Look at the US: 18 billion dollars are spent each year for enforcing
immigration laws. The result? anywhere between 7 and 30 Million illegal
immigrants, which are essential to the country's economy, but unable to work,
seek the best medical attention or raise their socioeconomic status.

In Germany, we have a new kind of "dynamic". Our constitution grants a right
to asylum. Because of that right, every application has to be reviewed, even
though two thirds of them are rejected. The first problem is that the
bureaucracy is completely overwhelmed by the applications. Second problem is
that even the rejected Applicants can't be deported, for sheer impracticality
of scaling the "deportation" machinery by several magnitudes.

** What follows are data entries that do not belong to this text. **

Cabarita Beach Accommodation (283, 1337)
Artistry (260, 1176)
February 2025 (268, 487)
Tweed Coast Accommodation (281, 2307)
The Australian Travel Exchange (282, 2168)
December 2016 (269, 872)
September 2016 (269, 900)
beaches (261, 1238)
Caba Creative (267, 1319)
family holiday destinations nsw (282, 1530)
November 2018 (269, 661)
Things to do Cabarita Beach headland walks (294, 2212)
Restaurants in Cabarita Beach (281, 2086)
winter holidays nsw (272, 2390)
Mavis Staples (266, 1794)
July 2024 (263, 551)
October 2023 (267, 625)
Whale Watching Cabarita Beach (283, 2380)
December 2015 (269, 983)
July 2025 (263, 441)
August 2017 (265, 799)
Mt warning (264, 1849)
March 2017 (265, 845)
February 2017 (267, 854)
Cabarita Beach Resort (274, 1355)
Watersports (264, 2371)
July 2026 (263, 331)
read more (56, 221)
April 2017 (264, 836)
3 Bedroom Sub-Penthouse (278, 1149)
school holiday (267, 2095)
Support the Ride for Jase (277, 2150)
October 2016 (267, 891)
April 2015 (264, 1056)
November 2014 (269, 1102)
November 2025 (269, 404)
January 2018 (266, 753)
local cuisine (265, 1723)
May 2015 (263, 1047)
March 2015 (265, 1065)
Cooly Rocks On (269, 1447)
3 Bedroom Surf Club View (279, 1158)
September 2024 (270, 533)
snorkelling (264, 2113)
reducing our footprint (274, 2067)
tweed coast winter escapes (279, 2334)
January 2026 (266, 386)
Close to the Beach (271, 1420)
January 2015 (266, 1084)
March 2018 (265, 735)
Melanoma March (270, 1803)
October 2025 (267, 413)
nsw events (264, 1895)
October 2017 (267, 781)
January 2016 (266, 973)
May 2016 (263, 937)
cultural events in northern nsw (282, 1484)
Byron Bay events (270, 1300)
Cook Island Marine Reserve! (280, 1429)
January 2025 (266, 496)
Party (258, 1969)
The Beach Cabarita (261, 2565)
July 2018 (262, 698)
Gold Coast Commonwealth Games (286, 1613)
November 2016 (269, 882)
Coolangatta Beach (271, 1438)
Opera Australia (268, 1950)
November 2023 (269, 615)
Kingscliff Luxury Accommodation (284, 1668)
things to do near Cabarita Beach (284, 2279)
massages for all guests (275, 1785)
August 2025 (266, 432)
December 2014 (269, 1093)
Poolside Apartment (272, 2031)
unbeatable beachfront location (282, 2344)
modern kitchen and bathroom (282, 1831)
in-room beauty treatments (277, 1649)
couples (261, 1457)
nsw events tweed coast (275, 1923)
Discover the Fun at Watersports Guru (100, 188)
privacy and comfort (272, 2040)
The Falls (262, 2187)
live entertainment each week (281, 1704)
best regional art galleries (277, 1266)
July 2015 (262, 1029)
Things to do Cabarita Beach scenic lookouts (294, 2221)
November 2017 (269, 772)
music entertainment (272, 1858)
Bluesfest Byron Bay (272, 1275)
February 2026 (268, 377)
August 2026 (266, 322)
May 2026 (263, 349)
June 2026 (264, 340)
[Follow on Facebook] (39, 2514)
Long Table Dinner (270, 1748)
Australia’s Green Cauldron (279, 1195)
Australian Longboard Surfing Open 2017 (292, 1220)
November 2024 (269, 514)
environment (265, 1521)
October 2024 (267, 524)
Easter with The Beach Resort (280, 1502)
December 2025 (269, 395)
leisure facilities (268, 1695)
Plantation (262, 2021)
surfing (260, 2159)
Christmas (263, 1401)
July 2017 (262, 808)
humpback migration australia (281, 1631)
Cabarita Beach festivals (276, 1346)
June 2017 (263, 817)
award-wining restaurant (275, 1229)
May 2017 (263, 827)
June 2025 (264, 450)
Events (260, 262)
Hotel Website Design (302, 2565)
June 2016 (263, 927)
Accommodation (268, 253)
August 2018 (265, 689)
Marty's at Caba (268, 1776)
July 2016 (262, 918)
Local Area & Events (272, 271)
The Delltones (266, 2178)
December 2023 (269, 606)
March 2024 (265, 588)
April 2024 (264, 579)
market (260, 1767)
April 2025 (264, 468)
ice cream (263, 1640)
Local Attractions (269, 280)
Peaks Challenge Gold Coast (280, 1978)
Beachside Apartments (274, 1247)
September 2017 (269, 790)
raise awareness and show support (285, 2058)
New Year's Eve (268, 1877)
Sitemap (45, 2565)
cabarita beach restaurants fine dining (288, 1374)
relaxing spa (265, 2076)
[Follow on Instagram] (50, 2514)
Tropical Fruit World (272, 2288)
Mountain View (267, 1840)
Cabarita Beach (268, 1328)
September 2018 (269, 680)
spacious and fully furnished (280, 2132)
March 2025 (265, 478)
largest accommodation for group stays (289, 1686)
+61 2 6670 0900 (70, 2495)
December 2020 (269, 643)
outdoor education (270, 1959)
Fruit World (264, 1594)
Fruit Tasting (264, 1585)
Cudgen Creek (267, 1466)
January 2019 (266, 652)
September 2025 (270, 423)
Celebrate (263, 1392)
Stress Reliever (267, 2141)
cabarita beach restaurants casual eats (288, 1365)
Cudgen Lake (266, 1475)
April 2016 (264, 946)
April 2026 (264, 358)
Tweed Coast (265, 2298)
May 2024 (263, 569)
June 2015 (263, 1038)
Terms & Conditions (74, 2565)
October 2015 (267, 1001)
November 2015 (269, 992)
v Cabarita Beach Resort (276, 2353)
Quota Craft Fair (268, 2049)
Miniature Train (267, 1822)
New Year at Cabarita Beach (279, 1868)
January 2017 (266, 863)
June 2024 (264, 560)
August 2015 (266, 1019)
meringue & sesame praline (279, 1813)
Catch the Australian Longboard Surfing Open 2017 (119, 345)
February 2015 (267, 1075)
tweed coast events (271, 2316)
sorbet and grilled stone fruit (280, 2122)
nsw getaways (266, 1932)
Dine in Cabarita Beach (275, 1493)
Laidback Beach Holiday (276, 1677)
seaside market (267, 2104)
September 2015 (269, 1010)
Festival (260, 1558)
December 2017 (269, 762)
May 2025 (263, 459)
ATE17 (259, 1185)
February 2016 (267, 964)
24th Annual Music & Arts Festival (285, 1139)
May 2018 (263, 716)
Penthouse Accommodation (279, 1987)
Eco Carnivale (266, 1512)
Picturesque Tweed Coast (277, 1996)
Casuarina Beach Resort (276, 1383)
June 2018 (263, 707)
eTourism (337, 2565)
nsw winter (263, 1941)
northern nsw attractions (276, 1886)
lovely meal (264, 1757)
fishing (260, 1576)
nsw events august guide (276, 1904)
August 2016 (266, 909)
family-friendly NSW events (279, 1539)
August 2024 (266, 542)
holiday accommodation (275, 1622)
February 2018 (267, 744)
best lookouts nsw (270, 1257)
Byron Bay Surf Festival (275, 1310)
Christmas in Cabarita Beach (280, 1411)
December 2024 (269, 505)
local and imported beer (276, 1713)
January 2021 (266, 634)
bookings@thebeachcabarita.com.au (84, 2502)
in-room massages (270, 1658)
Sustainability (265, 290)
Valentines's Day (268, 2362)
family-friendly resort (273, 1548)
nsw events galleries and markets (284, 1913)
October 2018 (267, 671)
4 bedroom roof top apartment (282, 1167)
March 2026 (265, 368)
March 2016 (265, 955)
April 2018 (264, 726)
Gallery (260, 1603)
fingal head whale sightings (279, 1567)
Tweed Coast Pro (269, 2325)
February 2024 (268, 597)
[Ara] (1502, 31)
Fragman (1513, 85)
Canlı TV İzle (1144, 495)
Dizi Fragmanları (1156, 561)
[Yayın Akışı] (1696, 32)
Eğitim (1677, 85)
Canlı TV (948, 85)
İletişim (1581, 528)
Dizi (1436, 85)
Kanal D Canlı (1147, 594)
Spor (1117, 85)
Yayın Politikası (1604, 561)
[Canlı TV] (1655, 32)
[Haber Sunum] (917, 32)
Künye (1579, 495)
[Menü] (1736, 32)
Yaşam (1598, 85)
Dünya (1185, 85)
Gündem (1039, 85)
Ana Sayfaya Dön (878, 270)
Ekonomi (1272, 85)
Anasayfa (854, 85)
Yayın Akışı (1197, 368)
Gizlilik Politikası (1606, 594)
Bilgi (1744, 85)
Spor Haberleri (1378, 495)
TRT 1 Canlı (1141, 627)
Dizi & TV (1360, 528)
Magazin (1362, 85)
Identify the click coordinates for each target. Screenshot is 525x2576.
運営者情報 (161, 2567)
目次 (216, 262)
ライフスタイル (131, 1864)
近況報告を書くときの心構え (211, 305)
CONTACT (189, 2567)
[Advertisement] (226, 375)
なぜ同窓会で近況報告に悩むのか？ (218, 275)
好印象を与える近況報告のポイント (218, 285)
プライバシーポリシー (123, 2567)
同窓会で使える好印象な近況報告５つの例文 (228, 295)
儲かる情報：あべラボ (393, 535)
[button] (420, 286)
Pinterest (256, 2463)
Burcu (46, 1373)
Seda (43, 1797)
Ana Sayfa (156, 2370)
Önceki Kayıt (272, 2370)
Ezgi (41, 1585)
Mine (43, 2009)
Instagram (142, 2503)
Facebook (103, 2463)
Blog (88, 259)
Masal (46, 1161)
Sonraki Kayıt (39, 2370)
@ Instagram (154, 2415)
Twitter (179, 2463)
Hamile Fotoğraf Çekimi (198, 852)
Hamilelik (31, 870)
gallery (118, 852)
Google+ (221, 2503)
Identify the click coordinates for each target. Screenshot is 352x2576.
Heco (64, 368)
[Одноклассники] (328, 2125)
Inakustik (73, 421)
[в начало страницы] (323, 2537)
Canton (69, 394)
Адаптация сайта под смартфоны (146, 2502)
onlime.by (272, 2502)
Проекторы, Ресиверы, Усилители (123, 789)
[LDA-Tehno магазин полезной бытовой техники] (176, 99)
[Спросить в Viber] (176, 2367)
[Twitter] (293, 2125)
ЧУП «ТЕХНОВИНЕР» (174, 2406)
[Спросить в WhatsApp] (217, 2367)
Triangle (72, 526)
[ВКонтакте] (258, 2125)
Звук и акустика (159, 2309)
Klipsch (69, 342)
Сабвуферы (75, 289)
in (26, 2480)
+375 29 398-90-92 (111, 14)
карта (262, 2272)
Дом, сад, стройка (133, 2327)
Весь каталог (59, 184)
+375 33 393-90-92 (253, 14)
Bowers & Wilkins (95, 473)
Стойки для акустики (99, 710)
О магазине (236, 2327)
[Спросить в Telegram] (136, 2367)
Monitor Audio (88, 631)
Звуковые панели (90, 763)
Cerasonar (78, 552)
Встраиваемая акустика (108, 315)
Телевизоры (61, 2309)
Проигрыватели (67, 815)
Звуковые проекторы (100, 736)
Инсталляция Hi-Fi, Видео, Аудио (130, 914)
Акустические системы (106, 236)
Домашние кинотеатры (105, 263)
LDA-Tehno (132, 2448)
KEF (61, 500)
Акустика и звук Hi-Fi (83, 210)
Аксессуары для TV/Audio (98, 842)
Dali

Of course, this state of affairs has drawn the attention of even more people
smugglers and potential immigrants, raising the burden on our immigration
enforcement. It didn't have to be Germany, who was stuck in that cycle first.
It could have been France. Italy and Greece aren't stuck because they
essentially tell the immigrants to go to Germany or risk being mistreated.

In Germany, these asylum seekers are not allowed to work ever. Which means
they have to be paid some form of social support. In my belief, paying social
support is cheaper than dealing with the consequences of about a million human
beings prohibited from earning a living in a legal way. But even cheaper would
be to allow them to work, like they actually want to do.

But alas, the majority of citizens in the developed countries have fear of
immigrants, so they will have to learn what I just described the hard way.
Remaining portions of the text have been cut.